1

Currently my script looks for ESC in a specific .xlsx file name and gets the last characters after that which in my case is the date. The file looks like this: xxx_2392469513_1700001_ESC_2020_01.xlsx

filenames = os.listdir(os.path.join(path, path2, path3, path4))
for filename in filenames:
    getdate = re.search('(?<=ESC_)\w+', filename)

    #Replace '_' with '-'
    if getdate:
        date = getdate.group(0).replace('_', '-')
        print('The following ESC file has date', date)

"The following ESC file has date 2020-01"

With this I get the date. However, I noticed that not every filename has the date after ESC i.e. xxx_2392469513_1700001_ESC_something_2020_01.xlsx. But it is crucial for me to only check the filename with an ESC in it.

How can I get the last 7 characters of that filename with re.search?

Wiktor Stribiżew
  • 607,720
  • 39
  • 448
  • 563
Trunks
  • 85
  • 6

2 Answers2

1

is regex requirement, is it a school task? simple string slicing [-7:] gives you last 7 chars, if you need only those with ESC in - do filtering:

filenames = ['ESCdasdsadasd', 'yrfgreufre', 'dsfdESCfdgdf']
for filename in filenames:
  if 'ESC' in filename:
    print(filename[-7:])

this will print last 7 chars of strings that contain ESC

Drako
  • 773
  • 10
  • 22
  • With filename `xxx_2392469513_1700001_ESC_2020_01.xlsx` this gives `01.xlsx`, but op want `2020_01`, they don't want the extension. – Toto Mar 10 '20 at 11:25
  • @Toto its easy to acquire file names without extension in python and its different question - I showed a method to extract last 7 characters and filter on presence of ESC that was the issue. if necessary he can ask different question how to get file name without extension, but its already answered on SO here: https://stackoverflow.com/questions/678236/how-to-get-the-filename-without-the-extension-from-a-path-in-python – Drako Mar 10 '20 at 11:43
  • @Toto you could also cut it with slicing if all extensions the same lengths, but thats dirty approach ofcourse – Drako Mar 10 '20 at 11:45
  • Then, you don't answer the question. – Toto Mar 10 '20 at 12:25
1

If you want to fix your current regex appproach you may use

filenames = os.listdir(os.path.join(path, path2, path3, path4))
for filename in filenames:
    getdate = re.search('ESC_.*(.{7})\.[^.]+$', filename)
    if getdate:
        date = getdate.group(1).replace('_', '-')
        print('The following ESC file - {} - has {} date'.format(filename, date))
    else:
        print('No date found in {}'.format(filanme))

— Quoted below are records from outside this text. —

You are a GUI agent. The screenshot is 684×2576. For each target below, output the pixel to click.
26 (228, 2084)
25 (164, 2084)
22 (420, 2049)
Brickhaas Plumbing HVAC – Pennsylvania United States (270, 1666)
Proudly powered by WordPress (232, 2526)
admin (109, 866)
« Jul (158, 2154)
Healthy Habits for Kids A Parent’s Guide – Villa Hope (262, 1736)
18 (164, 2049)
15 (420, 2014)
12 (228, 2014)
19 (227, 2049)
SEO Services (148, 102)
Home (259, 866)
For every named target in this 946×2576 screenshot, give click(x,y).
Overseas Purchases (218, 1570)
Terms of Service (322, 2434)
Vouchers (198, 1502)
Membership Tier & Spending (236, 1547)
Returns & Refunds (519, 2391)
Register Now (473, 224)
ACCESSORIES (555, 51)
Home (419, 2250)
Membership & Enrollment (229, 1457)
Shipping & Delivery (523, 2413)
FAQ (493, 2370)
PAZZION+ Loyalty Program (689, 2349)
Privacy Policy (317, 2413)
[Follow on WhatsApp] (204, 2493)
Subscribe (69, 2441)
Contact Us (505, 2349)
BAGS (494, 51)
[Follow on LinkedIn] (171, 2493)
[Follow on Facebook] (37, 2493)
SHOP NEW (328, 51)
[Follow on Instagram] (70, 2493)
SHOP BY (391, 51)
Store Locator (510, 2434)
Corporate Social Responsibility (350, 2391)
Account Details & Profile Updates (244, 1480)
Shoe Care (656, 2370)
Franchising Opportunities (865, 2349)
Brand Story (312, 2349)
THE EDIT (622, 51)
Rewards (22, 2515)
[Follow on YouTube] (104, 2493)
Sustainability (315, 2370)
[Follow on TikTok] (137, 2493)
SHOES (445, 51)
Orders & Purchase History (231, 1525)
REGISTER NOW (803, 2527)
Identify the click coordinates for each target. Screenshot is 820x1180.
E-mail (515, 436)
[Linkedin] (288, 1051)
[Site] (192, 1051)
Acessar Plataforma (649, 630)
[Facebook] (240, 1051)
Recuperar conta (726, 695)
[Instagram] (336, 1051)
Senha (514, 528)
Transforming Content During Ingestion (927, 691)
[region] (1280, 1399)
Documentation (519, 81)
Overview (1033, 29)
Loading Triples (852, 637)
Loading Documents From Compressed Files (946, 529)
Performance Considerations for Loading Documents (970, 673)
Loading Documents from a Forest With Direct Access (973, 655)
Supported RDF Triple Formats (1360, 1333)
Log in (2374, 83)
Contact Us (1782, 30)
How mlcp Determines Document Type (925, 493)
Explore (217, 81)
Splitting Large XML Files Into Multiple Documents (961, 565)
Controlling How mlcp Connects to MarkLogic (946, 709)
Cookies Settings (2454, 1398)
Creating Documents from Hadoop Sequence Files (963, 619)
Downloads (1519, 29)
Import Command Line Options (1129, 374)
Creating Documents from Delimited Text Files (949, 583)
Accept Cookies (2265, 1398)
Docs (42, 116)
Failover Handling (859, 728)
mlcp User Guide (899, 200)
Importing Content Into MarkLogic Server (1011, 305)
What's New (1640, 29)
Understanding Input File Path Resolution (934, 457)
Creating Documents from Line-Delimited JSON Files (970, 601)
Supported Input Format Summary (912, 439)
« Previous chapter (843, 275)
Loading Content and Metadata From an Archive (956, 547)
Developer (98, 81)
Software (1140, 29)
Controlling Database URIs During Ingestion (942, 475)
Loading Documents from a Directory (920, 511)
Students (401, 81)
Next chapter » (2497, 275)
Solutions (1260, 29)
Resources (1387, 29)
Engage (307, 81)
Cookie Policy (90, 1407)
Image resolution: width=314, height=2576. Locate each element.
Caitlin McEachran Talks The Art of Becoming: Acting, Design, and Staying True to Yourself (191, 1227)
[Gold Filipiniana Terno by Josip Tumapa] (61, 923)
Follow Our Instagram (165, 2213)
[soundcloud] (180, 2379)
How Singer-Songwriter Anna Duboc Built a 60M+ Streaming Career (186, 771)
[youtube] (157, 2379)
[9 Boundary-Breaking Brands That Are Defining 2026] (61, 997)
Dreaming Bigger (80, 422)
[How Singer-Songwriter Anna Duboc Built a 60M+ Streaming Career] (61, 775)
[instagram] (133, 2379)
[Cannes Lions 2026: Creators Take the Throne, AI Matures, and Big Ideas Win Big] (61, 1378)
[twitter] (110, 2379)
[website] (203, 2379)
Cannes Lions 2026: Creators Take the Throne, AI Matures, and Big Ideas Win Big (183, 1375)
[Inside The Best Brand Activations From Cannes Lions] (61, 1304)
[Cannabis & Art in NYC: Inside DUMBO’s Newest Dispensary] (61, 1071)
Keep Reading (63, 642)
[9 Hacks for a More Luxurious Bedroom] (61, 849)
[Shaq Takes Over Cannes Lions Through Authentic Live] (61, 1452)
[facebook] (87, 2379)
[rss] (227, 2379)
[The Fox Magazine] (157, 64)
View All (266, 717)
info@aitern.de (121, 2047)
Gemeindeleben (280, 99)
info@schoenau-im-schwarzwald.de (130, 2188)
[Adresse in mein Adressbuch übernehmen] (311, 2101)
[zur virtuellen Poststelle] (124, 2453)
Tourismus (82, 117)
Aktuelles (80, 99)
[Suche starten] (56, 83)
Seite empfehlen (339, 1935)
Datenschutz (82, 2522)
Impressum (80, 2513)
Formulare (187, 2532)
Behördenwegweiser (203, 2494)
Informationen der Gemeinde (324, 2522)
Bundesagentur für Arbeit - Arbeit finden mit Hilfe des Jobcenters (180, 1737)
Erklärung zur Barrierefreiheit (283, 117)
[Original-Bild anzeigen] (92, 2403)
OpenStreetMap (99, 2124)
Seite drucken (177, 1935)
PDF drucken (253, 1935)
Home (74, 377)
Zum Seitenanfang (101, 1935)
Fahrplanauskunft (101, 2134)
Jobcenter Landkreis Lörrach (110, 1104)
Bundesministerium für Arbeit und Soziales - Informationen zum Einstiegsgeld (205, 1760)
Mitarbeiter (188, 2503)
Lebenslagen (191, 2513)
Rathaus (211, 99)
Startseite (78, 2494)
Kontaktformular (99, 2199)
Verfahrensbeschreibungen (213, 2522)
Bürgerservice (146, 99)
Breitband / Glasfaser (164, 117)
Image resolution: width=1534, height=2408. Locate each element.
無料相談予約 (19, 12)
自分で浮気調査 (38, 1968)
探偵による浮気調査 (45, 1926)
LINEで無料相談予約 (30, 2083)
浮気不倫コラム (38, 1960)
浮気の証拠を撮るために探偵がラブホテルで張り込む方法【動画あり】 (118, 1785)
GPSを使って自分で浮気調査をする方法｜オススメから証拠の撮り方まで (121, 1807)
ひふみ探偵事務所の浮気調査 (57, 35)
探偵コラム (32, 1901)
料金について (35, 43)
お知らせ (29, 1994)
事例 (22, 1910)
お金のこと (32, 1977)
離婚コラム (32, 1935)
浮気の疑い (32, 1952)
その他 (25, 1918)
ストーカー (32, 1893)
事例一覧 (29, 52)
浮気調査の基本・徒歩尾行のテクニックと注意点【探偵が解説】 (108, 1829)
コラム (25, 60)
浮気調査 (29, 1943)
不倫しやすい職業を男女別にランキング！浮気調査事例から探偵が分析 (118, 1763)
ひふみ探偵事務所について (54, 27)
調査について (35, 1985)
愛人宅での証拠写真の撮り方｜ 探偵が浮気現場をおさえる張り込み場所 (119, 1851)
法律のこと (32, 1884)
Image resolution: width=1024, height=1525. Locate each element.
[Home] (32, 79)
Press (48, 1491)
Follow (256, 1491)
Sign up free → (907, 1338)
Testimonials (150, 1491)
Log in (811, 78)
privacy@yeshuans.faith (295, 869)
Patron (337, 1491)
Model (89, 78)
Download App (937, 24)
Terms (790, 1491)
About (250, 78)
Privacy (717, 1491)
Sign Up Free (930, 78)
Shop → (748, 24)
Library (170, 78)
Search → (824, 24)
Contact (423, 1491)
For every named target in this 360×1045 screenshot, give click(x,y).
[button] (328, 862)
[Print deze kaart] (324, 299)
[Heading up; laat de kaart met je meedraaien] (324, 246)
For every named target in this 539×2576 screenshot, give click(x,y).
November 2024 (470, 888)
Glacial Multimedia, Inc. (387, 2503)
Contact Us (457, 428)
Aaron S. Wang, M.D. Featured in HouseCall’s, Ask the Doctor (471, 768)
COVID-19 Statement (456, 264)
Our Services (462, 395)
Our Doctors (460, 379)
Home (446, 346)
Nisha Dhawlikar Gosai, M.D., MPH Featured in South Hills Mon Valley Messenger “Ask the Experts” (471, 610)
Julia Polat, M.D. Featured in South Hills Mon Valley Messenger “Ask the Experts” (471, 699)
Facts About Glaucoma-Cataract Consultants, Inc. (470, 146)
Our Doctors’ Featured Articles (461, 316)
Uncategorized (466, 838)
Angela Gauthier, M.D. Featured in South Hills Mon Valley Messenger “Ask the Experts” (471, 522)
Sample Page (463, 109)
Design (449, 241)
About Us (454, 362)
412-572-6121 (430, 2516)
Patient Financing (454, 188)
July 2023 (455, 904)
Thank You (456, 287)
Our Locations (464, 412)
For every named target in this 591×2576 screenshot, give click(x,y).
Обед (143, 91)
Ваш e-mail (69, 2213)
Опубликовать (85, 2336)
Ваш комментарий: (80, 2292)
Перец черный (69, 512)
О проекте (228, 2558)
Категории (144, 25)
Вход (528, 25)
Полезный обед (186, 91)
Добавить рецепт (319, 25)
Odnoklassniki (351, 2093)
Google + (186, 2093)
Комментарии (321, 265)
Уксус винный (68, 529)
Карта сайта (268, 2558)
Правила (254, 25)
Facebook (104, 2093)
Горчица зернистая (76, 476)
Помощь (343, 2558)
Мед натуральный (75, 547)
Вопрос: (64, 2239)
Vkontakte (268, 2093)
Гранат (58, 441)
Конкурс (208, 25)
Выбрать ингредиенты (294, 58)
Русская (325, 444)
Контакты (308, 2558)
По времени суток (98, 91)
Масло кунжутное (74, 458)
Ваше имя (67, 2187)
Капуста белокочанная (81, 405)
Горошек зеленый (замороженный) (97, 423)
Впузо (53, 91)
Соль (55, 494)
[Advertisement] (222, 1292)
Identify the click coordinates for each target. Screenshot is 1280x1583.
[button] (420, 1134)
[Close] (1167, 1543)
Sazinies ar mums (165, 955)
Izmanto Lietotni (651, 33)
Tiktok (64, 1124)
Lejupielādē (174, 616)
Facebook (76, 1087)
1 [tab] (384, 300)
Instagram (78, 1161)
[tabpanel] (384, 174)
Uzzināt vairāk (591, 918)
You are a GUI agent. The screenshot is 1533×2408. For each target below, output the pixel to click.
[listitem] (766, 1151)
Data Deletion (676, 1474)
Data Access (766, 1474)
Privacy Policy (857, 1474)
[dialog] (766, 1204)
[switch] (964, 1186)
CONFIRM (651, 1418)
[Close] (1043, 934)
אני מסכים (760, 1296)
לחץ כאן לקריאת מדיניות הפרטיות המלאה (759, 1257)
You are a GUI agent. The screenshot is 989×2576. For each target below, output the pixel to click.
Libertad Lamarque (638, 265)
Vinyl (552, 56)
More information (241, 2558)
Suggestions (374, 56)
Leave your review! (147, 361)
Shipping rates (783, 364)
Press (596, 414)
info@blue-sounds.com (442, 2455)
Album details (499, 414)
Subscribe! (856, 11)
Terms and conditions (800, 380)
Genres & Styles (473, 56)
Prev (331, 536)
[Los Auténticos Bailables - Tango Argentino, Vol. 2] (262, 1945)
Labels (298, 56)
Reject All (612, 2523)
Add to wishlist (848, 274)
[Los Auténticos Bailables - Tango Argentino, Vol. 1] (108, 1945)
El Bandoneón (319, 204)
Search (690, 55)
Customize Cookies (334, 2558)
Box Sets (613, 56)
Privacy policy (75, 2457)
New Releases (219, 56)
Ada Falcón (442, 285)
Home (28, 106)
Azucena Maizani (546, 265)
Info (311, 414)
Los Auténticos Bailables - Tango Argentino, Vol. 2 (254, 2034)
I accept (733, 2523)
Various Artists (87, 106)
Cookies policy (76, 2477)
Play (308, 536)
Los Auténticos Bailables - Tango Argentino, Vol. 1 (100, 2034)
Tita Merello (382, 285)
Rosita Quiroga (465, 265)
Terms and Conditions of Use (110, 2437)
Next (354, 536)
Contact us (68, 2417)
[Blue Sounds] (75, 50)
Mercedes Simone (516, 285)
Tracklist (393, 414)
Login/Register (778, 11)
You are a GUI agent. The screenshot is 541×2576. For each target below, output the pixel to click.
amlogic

The ESC_.*(.{7})\.[^.]+$ pattern matches

  • ESC_ - an ESC_ string
  • .* - any 0+ chars other than line break chars as many as possible
  • (.{7}) - Capturing group 1: any seven chars other than line break chars
  • \. - a dot
  • [^.]+ - 1+ chars other than a dot
  • $ - end of string.
Wiktor Stribiżew
  • 607,720
  • 39
  • 448
  • 563